The emotional impact of these experiences is often underestimated.
I wish more professionals understood that communication difficulties do not necessarily reflect a lack of insight, self-awareness or understanding.
Many neurodivergent people spend years knowing exactly what they are experiencing whilst struggling to communicate it in ways that others immediately understand. This can become particularly difficult during periods of stress, sensory overwhelm, illness, pain or strong emotion.
When communication breaks down under these conditions, it can be easy for others to assume the person lacks insight, is being uncooperative or does not understand what is happening.
In reality, they may understand their experience extremely well and simply be struggling to communicate it in that moment.
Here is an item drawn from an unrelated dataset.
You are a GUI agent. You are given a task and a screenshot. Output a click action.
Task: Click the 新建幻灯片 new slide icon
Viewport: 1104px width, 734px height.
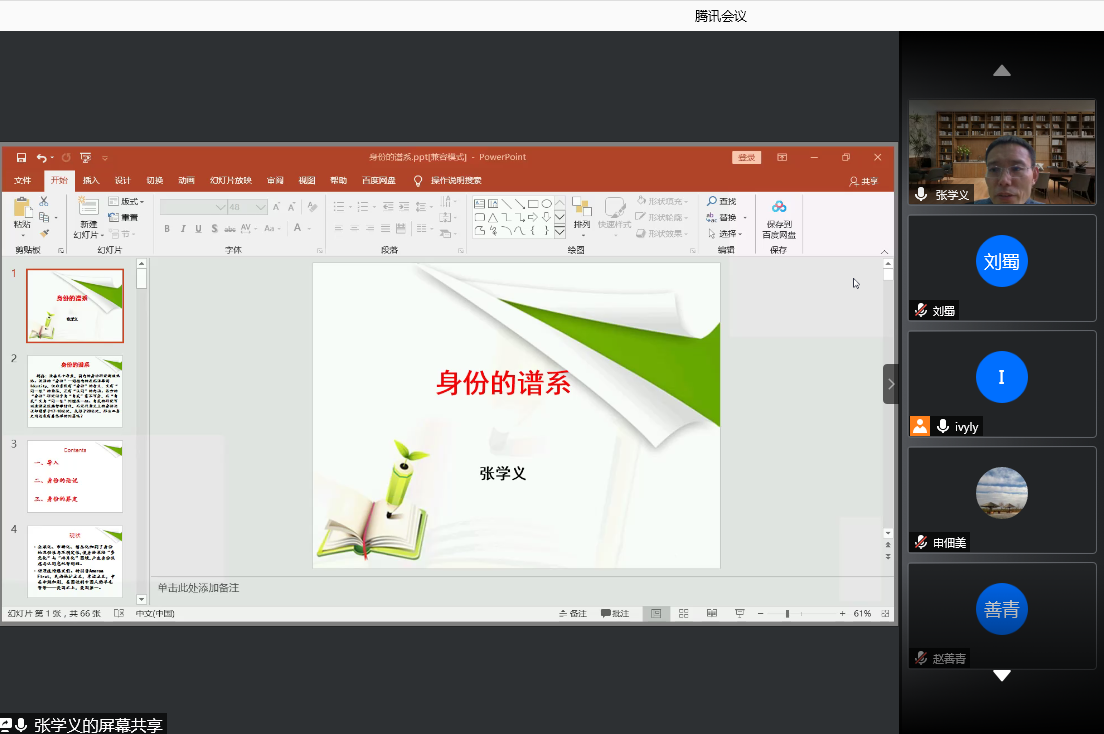click(88, 208)

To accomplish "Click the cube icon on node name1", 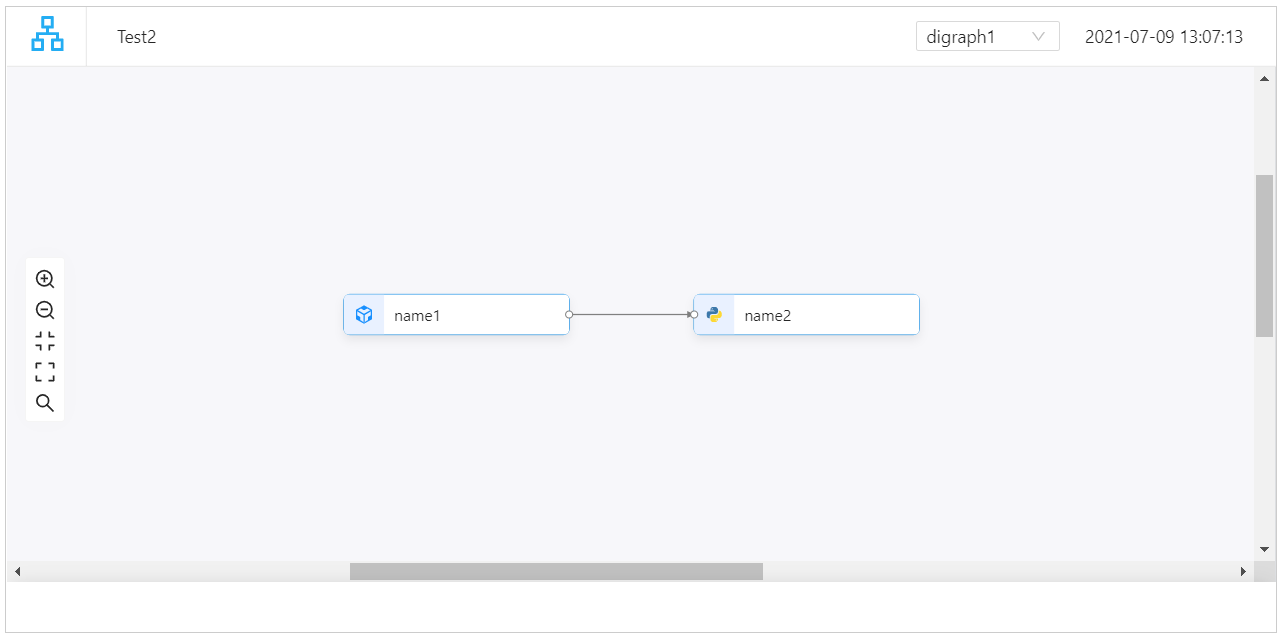I will [x=364, y=314].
The challenge is not always understanding what is happening. Sometimes the challenge is communicating effectively whilst a nervous system is under significant pressure.
I wish more professionals understood that high achievement does not necessarily mean a person is coping.
Some of the individuals who appear the most capable on the surface may be carrying extraordinary levels of stress underneath.
Success can hide struggle in much the same way that compliance can hide distress.
When outcomes become the primary focus, it can be easy to overlook the effort, exhaustion and adaptation required to achieve them.
I wish more professionals understood that lived experience has value.
Professional knowledge, research and clinical expertise are all important.
However, I do not believe these forms of knowledge should replace the voices of the people actually living the experience.
Some of the most important things I have learned about neurodivergence have come directly from neurodivergent people themselves.
I wish more professionals understood the power of helping someone feel genuinely seen.
Many neurodivergent people spend years feeling analysed, interpreted or spoken about.
They become accustomed to having their experiences explained through frameworks created by others.
Whilst these frameworks can be useful, they are not a substitute for listening.
In my experience, some of the most meaningful moments in support occur when a person feels understood rather than assessed, heard rather than interpreted and accepted rather than corrected.
Sometimes the most valuable thing we can offer another human being is not an intervention, strategy or explanation.
It is the experience of feeling genuinely understood.
Because when people feel genuinely understood, there is often less masking, less explaining and more space to simply be themselves.